--- EXERCISE INPUT Enclosed Below ---

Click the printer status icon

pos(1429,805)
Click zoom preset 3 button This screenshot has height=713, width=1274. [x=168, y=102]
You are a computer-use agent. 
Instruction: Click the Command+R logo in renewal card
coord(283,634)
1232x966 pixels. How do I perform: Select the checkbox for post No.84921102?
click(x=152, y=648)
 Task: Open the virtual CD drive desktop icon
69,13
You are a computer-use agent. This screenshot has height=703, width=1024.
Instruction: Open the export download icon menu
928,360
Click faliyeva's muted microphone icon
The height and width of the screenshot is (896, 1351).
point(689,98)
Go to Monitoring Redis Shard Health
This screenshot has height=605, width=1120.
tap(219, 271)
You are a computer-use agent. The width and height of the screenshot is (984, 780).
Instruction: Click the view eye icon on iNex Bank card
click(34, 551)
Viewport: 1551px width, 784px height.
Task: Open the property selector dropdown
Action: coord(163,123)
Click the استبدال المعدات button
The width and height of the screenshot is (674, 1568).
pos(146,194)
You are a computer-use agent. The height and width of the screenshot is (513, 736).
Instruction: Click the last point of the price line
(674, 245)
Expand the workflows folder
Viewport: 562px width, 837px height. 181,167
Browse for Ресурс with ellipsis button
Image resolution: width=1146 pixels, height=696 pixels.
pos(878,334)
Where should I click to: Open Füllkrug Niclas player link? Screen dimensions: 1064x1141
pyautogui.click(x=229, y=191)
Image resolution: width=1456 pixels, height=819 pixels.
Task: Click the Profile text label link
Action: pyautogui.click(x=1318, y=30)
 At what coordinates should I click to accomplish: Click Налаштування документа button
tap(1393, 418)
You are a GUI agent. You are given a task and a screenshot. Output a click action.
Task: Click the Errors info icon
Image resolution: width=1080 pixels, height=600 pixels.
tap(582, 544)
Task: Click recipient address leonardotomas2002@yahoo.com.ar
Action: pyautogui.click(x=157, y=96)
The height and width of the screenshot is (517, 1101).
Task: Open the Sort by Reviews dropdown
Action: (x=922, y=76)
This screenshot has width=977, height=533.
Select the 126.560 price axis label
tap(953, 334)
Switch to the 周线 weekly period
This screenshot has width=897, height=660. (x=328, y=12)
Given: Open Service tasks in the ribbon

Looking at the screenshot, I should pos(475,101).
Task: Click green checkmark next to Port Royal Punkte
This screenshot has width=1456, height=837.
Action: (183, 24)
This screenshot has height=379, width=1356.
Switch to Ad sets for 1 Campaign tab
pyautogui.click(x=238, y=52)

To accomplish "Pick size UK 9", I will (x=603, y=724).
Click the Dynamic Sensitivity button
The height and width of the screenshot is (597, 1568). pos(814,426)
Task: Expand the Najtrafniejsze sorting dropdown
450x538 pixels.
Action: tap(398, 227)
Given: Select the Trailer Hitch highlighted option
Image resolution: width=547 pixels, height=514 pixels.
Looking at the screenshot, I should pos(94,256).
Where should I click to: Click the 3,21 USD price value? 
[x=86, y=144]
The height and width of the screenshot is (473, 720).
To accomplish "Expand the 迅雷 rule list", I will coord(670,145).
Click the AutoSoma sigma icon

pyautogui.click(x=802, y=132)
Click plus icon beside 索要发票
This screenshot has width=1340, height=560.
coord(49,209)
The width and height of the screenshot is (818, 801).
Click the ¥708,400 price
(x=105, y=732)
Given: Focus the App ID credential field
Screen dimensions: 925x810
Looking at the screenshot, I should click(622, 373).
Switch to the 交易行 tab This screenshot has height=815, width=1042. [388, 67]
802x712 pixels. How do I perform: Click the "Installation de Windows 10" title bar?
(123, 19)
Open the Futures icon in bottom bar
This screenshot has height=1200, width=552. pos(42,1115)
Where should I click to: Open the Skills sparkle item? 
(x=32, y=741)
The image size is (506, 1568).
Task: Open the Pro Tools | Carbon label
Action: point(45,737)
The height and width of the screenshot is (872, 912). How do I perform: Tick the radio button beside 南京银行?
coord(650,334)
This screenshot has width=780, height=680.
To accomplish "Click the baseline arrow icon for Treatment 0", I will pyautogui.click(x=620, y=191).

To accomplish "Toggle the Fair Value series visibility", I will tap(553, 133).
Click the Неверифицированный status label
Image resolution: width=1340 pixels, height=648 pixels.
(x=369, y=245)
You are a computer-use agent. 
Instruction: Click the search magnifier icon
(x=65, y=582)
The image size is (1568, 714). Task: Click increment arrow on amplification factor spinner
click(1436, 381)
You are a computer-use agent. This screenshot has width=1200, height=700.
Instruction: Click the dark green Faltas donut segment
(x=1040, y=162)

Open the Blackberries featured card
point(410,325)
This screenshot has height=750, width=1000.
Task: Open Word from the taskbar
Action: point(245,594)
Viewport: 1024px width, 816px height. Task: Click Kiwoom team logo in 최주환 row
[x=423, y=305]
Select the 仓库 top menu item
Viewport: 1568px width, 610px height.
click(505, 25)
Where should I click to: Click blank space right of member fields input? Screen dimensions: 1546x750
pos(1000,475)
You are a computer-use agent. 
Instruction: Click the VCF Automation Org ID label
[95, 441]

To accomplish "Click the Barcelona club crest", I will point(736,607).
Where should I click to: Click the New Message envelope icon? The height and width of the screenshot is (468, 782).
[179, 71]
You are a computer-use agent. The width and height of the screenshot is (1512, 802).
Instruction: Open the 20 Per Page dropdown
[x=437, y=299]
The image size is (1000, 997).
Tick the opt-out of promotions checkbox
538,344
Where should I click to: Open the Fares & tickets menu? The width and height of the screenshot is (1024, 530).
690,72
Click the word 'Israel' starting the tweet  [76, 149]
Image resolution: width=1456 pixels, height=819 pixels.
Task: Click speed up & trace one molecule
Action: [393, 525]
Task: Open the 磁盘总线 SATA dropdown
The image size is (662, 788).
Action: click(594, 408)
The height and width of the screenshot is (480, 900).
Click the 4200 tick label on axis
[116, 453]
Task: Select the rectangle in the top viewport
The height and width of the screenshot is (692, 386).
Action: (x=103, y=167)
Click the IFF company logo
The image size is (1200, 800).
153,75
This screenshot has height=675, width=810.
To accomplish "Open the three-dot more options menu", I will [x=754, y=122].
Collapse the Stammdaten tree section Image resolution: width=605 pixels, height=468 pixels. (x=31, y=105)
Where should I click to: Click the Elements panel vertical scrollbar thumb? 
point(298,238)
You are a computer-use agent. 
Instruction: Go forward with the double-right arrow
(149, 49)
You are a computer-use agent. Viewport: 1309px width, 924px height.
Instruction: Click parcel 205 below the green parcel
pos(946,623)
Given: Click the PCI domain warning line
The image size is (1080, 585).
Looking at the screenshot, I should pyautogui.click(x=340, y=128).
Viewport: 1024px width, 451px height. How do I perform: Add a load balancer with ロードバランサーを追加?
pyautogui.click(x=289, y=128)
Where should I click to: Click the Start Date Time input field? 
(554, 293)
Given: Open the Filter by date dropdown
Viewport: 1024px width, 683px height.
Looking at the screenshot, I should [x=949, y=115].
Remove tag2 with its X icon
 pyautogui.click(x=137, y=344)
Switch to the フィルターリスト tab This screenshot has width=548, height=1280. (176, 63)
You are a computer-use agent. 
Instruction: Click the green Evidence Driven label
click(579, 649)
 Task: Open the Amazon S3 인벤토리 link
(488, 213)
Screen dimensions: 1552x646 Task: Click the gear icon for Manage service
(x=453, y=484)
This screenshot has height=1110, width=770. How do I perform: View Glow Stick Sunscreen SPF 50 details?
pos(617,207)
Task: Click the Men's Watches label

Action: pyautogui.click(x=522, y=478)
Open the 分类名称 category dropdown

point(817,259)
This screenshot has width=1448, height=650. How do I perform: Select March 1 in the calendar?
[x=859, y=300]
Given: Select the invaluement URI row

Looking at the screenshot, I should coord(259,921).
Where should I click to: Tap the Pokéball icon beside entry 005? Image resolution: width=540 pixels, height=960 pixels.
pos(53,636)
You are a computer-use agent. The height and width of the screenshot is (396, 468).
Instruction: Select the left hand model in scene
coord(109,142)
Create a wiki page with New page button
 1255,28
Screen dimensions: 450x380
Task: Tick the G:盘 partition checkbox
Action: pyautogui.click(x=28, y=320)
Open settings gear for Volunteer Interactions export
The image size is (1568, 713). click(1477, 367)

--- End of Enclosed EXERCISE INPUT ---

*EXERCISE PROMPT*: Your answer should consist only of the lines from the one that holds "Viewport: 1024px width, 683px height." to the end of the entries above, both ends included, each repeated exactly.

*RESPONSE TO THIS TASK*:
Viewport: 1024px width, 683px height.
Looking at the screenshot, I should [x=949, y=115].
Remove tag2 with its X icon
 pyautogui.click(x=137, y=344)
Switch to the フィルターリスト tab This screenshot has width=548, height=1280. (176, 63)
You are a computer-use agent. 
Instruction: Click the green Evidence Driven label
click(579, 649)
 Task: Open the Amazon S3 인벤토리 link
(488, 213)
Screen dimensions: 1552x646 Task: Click the gear icon for Manage service
(x=453, y=484)
This screenshot has height=1110, width=770. How do I perform: View Glow Stick Sunscreen SPF 50 details?
pos(617,207)
Task: Click the Men's Watches label

Action: pyautogui.click(x=522, y=478)
Open the 分类名称 category dropdown

point(817,259)
This screenshot has width=1448, height=650. How do I perform: Select March 1 in the calendar?
[x=859, y=300]
Given: Select the invaluement URI row

Looking at the screenshot, I should coord(259,921).
Where should I click to: Tap the Pokéball icon beside entry 005? Image resolution: width=540 pixels, height=960 pixels.
pos(53,636)
You are a computer-use agent. The height and width of the screenshot is (396, 468).
Instruction: Select the left hand model in scene
coord(109,142)
Create a wiki page with New page button
 1255,28
Screen dimensions: 450x380
Task: Tick the G:盘 partition checkbox
Action: pyautogui.click(x=28, y=320)
Open settings gear for Volunteer Interactions export
The image size is (1568, 713). click(1477, 367)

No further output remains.